--- Zu erledigende Aufgabe ---
Kopiere den unten stehenden Auszug über menschenähnliches Verhalten von Tieren und die Idee einer tierischen Person vollständig und ohne jede Änderung.

--- Ausgewählter Auszug ---
Umgekehrt »lügen« Tiere genauso wie Menschen: Wissenschaftler haben Grauhörnchen dabei beobachtet, wie sie absichtlich leere Nahrungsdepots anlegten.[4] Fühlten sie sich beobachtet – und nur dann –, gruben sie in die Erde und taten so, als ob sie etwas hineinschieben würden. Damit wollten sie andere Grauhörnchen in die Irre führen, von denen sie fürchteten, bestohlen zu werden. Auch Schwalbenmännchen täuschen und lügen. Sie stoßen falsche Alarmrufe aus, um das Weibchen zurück zum Nest zu locken und von einem Seitensprung abzuhalten.[5]

Krähen rodeln auf einem Konservendosendeckel immer wieder ein schneebedecktes Dach herunter, Eichhörnchen beklauen sich untereinander, Delfine geben sich mit verschiedenen Pfifftönen gegenseitig Namen.[6] Die Wissenschaft hat viele Indizien dafür gefunden, dass sich Tiere ähnlich verhalten wie Menschen.

Tiere vor Gericht

Vor dem Hintergrund dieser Erkenntnisse wäre es legitim, wenn auch Tiere von der Sache zur rechtsfähigen Person aufstiegen, meint der Biologe und Verhaltensforscher Karsten Brensing. Er bezieht sich unter anderem auf die Allgemeine Erklärung der Menschenrechte von 1948, deren Artikel 3 das »Recht auf Leben, Freiheit und Sicherheit der Person« garantiert. »Wenn allein dieser Artikel für nichtmenschliche Persönlichkeiten umgesetzt würde, wäre dies schon ein Durchbruch.«[7]

Rechtlich unmöglich wäre das grundsätzlich nicht, schließlich können auch Aktiengesellschaften und Vereine zur Person werden, nämlich zur juristischen Person. Diesem Muster folgend könnte eine neue Personengruppe eingeführt werden: die »tierische Person«[8].

--- Aufgeführte Einträge ---
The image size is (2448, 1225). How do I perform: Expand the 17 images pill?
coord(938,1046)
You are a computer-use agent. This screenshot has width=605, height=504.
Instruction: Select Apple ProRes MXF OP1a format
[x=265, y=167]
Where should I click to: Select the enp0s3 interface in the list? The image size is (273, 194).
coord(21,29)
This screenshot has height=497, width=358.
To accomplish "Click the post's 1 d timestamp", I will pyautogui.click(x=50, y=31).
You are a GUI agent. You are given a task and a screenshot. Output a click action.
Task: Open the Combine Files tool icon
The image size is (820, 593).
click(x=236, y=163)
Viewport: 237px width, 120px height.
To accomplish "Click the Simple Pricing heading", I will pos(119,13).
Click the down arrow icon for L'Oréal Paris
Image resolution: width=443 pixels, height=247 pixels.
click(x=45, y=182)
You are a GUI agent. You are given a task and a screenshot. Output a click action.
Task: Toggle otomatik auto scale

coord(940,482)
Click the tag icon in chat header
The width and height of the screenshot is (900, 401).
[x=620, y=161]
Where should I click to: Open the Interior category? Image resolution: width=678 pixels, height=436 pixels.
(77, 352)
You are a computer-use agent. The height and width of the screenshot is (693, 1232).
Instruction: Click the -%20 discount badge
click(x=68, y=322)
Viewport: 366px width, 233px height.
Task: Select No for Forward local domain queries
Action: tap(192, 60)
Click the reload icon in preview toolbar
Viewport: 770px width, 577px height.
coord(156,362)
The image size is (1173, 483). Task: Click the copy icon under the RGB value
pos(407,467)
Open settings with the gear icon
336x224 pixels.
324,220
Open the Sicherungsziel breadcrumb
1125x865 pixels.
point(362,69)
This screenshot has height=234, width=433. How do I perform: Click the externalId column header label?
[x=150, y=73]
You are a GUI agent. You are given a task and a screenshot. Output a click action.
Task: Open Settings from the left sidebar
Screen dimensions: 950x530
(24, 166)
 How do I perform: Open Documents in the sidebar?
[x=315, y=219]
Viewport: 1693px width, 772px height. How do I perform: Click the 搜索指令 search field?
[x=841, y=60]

--- Ergebnis der Aufgabe ---
Umgekehrt »lügen« Tiere genauso wie Menschen: Wissenschaftler haben Grauhörnchen dabei beobachtet, wie sie absichtlich leere Nahrungsdepots anlegten.[4] Fühlten sie sich beobachtet – und nur dann –, gruben sie in die Erde und taten so, als ob sie etwas hineinschieben würden. Damit wollten sie andere Grauhörnchen in die Irre führen, von denen sie fürchteten, bestohlen zu werden. Auch Schwalbenmännchen täuschen und lügen. Sie stoßen falsche Alarmrufe aus, um das Weibchen zurück zum Nest zu locken und von einem Seitensprung abzuhalten.[5]

Krähen rodeln auf einem Konservendosendeckel immer wieder ein schneebedecktes Dach herunter, Eichhörnchen beklauen sich untereinander, Delfine geben sich mit verschiedenen Pfifftönen gegenseitig Namen.[6] Die Wissenschaft hat viele Indizien dafür gefunden, dass sich Tiere ähnlich verhalten wie Menschen.

Tiere vor Gericht

Vor dem Hintergrund dieser Erkenntnisse wäre es legitim, wenn auch Tiere von der Sache zur rechtsfähigen Person aufstiegen, meint der Biologe und Verhaltensforscher Karsten Brensing. Er bezieht sich unter anderem auf die Allgemeine Erklärung der Menschenrechte von 1948, deren Artikel 3 das »Recht auf Leben, Freiheit und Sicherheit der Person« garantiert. »Wenn allein dieser Artikel für nichtmenschliche Persönlichkeiten umgesetzt würde, wäre dies schon ein Durchbruch.«[7]

Rechtlich unmöglich wäre das grundsätzlich nicht, schließlich können auch Aktiengesellschaften und Vereine zur Person werden, nämlich zur juristischen Person. Diesem Muster folgend könnte eine neue Personengruppe eingeführt werden: die »tierische Person«[8].